Darüber hinaus gibt es zu jeder Station ein kleines Quiz. „Mit welcher Idee lockten im Jahr 1872 die Bloomingdale-Brüder ihre Kunden an?“ Die Antwort lautet: Mit großen Schaufenstern, in denen die Ware präsentiert wurde. Der Vater der beiden stammte aus Deutschland.
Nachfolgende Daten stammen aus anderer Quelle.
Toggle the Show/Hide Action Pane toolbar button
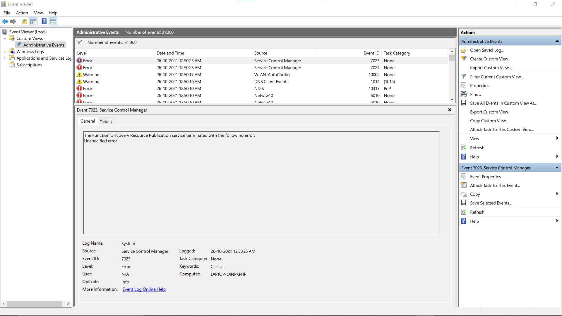This screenshot has height=316, width=562. [53, 21]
„Auf einfache Weise den Menschen die Beziehung zwischen New York und Deutschland zu veranschaulichen und ihnen damit neues Wissen mit auf den Weg zu geben, das ist unser Ziel“, sagt Doellgast. Ansprechen will sie mit der Website nicht vorrangig deutsche Touristen. Es sind hauptsächlich New Yorker, unter ihnen Historiker, Geschichtslehrer und interessierte Privatpersonen, die „German Traces“ bereits verwenden. „Das Interesse der Menschen ist groß und die Technik ist endlich soweit, dass diese Art der Zeitreise in die Vergangenheit möglich geworden ist“, sagt die Bibliothekarin und bestand daher auch darauf, dass das Webangebot sowohl in deutscher als auch in englischer Sprache konzipiert wurde.
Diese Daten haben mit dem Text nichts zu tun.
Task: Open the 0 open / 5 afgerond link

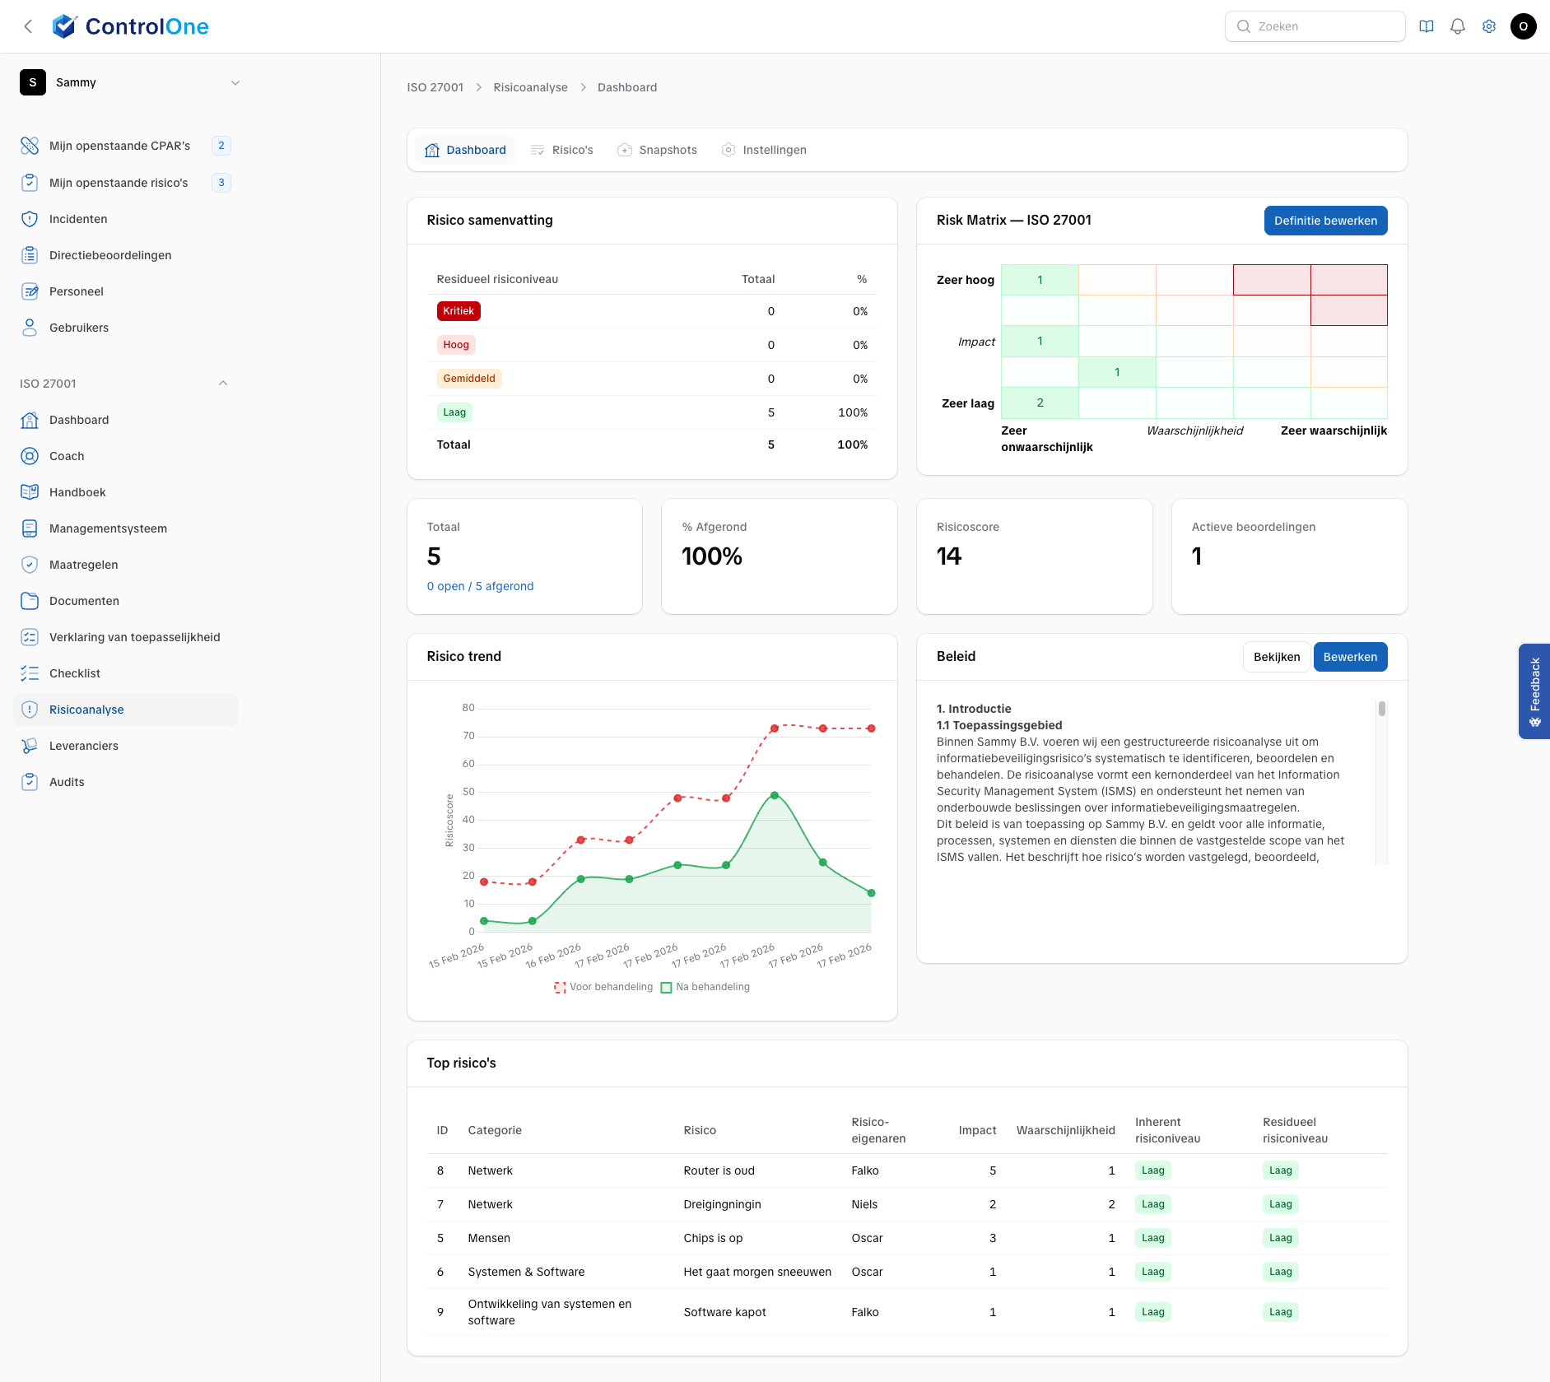Action: [x=480, y=585]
Das Goethe-Institut entwickelte darüber hinaus die Plattform geostoryteller.org. Dort kann nun jeder überall Orte eintragen, die eine deutsche Vergangenheit aufweisen. Die „German Traces“-Entwickler des Goethe-Institues übernehmen diese Hinweise gern. Denn die Kollegen in Washington, Chicago und San Francisco haben bereits Interesse bekundet, eine Smartphone-Stadtführung auch bei ihnen anbieten zu können.